Die zulässige Klage ist begründet. Der Bescheid des Deutschen Bundestages vom 6. Juni 2014 in der Gestalt des Widerspruchsbescheides vom 29. Oktober 2014 ist im angefochtenen Umfang rechtswidrig und verletzt den Kläger daher in seinen Rechten; der Kläger hat Anspruch auf Auskunft über die Anzahl der an Verbandsvertreter ausgegebenen Hausausweise und die Namen der Verbände (vgl. § 113 Abs. 5 Satz 1 VwGO).

Rechtsgrundlage für das Begehren des Klägers ist § 1 Abs. 1 Satz 1 IFG. Hiernach hat jeder nach Maßgabe dieses Gesetzes gegenüber den Behörden des Bundes einen Anspruch auf Zugang zu amtlichen Informationen.

1. Der Kläger ist als juristische Person des Privatrechts in der Rechtsform eines eingetragenen Vereins „jeder“ im Sinne des Gesetzes und damit anspruchsberechtigt. Er erstrebt den Zugang zu amtlichen Informationen. Denn bei der Anzahl der ausgestellten Hausausweise sowie den Namen der Verbände handelt es sich um amtlichen Zwecken dienende Aufzeichnungen (vgl. § 2 Nr. 1 Satz 1 IFG).

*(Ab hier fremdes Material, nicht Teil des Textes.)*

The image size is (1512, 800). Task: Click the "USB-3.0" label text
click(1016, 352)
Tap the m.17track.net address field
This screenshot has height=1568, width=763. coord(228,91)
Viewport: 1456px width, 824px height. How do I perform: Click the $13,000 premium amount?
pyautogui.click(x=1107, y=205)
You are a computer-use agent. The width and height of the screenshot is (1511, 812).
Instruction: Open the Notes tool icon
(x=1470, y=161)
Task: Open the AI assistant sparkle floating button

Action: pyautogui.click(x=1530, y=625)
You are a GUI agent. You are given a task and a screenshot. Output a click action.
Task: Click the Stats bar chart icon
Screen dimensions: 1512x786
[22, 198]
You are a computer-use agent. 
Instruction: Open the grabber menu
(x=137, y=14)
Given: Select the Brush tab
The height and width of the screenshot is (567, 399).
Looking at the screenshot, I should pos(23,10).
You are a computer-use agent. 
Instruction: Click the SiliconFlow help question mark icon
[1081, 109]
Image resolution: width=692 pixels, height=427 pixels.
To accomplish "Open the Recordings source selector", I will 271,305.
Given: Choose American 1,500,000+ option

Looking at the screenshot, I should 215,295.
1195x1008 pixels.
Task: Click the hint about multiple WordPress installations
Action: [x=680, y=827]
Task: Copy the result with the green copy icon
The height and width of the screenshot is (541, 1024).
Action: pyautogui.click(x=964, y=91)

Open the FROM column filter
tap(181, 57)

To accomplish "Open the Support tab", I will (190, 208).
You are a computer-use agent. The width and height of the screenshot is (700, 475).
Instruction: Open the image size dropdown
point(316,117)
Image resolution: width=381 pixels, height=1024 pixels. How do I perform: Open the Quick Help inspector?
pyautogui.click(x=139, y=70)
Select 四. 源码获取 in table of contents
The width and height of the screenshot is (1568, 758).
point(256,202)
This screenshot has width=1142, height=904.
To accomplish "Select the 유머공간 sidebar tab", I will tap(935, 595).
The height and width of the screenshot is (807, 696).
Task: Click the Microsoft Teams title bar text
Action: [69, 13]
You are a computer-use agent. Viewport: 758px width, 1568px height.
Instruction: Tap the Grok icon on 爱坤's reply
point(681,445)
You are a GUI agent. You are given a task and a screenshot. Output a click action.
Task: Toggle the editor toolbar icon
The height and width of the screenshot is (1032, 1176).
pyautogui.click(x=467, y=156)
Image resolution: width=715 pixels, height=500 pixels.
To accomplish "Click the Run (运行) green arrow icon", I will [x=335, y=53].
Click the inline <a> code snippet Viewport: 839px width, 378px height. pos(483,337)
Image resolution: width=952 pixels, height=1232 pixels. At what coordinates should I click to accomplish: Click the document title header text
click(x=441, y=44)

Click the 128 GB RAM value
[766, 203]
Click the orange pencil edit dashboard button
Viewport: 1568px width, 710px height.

Der Deutsche Bundestag ist in Bezug auf die begehrten Informationen auskunftspflichtige Behörde. Der Regelung des § 1 Abs. 1 Satz 1 IFG liegt kein organisationsrechtlicher, sondern ein funktionaler Behördenbegriff zugrunde (BVerwG, Urteile vom 27. November 2014 – BVerwG 7 C 19.12 und BVerwG 7 C 20.12 – juris Rn. 17, vom 15. November 2012 – BVerwG 7 C 1.12 – juris Rn. 22 und vom 3. November 2011 – BVerwG 7 C 3.11 – juris Rn. 11 ff.). Eine Behörde ist demnach jede Stelle im Sinne einer eigenständigen Organisationseinheit, die öffentlich-rechtliche Verwaltungsaufgaben wahrnimmt, was sich wiederum nach materiellen Kriterien bestimmt (BVerwG, Urteil vom 15. November 2012, a.a.O. Rn. 22). Bei der Abgrenzung zwischen Verwaltungstätigkeit und parlamentarischer Tätigkeit des Deutschen Bundestages zeigt die Gesetzesbegründung (BT-Drs. 15/4493, S. 7), dass der Gesetzgeber nur den „spezifischen Bereich der Wahrnehmung parlamentarischer Angelegenheiten (insbesondere Gesetzgebung, Kontrolle der Bundesregierung, Wahlprüfung, Wahrung der Rechte des Bundestages und seiner Mitglieder - z. B. in Immunitätsangelegenheiten, bei Petitionen und bei Eingaben an den Wehrbeauftragten -, parlamentarische Kontakte zu in- und ausländischen sowie supranationalen Stellen)“ vom Informationszugang ausnehmen wollte.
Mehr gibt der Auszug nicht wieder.